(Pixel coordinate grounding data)
--- START ---

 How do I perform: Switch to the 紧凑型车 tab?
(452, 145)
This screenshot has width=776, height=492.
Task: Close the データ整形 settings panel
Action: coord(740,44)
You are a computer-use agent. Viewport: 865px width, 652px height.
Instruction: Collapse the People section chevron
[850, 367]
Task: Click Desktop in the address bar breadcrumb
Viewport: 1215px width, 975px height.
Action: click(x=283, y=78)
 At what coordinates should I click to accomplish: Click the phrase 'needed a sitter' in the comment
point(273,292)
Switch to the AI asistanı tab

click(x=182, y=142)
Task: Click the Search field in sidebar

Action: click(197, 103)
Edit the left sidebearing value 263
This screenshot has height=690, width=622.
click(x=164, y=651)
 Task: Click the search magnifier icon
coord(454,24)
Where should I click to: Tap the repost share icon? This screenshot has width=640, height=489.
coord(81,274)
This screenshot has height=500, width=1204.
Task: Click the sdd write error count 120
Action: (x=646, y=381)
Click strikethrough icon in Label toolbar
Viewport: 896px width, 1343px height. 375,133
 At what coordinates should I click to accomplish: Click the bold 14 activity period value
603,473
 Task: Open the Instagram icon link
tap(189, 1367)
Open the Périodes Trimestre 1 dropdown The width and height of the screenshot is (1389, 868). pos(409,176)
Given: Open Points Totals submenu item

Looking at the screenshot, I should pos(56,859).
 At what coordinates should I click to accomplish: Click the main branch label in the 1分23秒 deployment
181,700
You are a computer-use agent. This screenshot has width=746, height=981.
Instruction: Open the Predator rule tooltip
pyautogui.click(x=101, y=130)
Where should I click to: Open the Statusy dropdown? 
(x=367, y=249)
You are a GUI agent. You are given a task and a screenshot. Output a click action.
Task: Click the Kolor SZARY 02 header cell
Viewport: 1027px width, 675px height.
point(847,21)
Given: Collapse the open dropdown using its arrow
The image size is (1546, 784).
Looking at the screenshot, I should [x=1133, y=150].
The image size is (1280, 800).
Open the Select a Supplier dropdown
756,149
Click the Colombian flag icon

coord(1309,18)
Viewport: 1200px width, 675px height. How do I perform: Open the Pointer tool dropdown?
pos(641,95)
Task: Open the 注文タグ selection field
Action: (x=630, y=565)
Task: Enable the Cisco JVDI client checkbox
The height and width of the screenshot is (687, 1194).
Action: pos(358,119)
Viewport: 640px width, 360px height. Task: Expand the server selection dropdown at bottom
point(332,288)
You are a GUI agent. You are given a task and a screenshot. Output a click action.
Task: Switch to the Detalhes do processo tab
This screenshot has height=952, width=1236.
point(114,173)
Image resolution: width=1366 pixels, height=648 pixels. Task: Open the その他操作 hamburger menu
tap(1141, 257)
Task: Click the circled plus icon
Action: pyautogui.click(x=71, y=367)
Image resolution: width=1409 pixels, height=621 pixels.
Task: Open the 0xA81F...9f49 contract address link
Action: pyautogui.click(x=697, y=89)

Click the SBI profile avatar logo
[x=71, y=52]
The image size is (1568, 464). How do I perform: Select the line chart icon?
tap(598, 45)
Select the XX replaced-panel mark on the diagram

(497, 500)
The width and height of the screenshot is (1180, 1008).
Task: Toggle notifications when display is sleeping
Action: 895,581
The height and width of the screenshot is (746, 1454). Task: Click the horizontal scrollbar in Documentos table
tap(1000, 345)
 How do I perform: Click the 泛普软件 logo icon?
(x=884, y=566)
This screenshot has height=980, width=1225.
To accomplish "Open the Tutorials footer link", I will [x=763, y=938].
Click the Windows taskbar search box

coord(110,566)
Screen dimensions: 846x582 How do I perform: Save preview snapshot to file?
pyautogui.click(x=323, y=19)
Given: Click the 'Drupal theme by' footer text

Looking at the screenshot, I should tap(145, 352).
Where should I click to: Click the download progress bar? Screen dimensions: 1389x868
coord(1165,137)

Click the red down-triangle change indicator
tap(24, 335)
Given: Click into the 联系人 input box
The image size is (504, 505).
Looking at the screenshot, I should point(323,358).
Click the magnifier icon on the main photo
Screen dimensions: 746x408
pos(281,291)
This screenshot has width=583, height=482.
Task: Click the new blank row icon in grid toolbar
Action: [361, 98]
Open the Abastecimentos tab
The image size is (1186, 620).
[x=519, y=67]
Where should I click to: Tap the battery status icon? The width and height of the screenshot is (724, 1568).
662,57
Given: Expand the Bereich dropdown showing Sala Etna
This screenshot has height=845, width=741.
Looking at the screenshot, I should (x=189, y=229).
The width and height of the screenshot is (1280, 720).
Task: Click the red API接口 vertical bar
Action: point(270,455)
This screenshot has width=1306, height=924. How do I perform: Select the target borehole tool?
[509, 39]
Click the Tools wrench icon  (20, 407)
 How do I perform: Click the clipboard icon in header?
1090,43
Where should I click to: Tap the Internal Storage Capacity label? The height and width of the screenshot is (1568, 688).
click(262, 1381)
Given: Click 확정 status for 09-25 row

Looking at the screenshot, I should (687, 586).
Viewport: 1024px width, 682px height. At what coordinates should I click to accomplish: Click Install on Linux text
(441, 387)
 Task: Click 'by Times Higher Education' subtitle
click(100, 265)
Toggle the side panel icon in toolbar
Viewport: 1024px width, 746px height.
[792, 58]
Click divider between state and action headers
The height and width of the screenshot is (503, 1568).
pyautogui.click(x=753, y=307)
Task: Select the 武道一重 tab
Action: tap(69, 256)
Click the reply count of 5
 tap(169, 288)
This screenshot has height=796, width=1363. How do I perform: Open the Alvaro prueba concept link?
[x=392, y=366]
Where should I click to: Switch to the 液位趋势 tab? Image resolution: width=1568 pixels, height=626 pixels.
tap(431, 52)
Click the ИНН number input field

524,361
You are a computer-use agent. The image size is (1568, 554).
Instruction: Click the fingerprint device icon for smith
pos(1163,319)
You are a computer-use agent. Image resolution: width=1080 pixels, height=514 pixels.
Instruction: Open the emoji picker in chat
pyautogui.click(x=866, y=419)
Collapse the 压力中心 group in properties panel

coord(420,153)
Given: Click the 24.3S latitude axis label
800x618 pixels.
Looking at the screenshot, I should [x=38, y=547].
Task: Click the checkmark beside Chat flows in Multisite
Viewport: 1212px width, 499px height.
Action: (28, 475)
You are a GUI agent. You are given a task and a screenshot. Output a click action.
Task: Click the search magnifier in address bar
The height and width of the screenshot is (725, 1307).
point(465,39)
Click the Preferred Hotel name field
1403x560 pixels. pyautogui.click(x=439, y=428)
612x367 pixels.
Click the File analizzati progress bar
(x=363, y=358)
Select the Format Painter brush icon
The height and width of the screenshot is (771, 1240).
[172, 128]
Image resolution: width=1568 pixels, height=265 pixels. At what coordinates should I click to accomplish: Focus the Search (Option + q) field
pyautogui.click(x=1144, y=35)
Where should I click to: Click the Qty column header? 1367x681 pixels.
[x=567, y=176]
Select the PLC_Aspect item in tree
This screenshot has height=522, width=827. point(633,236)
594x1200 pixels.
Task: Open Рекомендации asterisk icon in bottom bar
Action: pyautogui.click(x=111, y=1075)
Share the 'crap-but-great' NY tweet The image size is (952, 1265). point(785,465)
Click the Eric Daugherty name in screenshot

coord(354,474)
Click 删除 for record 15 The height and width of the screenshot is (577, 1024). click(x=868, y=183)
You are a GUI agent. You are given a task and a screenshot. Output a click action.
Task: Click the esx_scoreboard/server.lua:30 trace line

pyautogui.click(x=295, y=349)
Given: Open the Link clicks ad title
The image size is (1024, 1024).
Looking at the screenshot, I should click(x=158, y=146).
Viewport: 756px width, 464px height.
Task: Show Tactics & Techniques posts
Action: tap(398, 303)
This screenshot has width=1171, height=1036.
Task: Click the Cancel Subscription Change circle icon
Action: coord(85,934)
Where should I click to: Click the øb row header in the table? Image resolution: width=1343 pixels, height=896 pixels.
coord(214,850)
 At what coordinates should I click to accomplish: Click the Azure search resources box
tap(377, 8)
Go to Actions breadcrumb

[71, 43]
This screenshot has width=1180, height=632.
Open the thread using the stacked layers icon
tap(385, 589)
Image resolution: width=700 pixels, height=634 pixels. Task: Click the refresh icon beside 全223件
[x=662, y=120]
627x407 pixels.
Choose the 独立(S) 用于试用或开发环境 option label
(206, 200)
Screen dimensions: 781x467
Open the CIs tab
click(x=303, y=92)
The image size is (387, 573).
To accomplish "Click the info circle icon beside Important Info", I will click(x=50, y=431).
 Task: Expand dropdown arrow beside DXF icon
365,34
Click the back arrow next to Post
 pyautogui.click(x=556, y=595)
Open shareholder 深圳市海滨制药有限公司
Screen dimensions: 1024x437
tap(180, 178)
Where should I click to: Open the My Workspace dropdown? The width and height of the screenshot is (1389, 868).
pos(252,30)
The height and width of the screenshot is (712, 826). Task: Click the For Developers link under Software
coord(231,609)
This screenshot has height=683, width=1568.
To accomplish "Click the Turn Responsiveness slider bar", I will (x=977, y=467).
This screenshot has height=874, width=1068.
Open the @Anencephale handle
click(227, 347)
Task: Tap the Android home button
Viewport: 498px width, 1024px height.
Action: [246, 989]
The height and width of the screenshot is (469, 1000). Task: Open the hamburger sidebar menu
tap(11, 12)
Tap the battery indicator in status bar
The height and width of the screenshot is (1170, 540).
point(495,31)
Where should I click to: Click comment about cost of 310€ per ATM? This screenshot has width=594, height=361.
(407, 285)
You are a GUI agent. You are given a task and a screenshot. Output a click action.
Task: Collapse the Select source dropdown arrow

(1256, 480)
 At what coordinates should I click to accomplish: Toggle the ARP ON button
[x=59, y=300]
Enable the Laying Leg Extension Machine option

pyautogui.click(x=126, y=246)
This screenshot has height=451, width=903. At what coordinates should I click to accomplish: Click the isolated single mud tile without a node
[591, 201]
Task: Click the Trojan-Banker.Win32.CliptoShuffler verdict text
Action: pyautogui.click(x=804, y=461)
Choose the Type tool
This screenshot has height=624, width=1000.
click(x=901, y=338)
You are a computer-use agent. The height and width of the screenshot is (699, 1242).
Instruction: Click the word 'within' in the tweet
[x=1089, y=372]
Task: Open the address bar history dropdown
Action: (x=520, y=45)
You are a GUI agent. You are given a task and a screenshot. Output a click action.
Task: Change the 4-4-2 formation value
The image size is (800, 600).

--- END ---

§ **WHAT IS EXPECTED**
Copy every line of the records above that contains "computer".

§ **ANSWER SPACE**
You are a computer-use agent. Viewport: 865px width, 652px height.
You are a computer-use agent. This screenshot has width=746, height=981.
You are a computer-use agent. The image size is (1568, 554).
You are a computer-use agent. Image resolution: width=1080 pixels, height=514 pixels.
You are a computer-use agent. The height and width of the screenshot is (699, 1242).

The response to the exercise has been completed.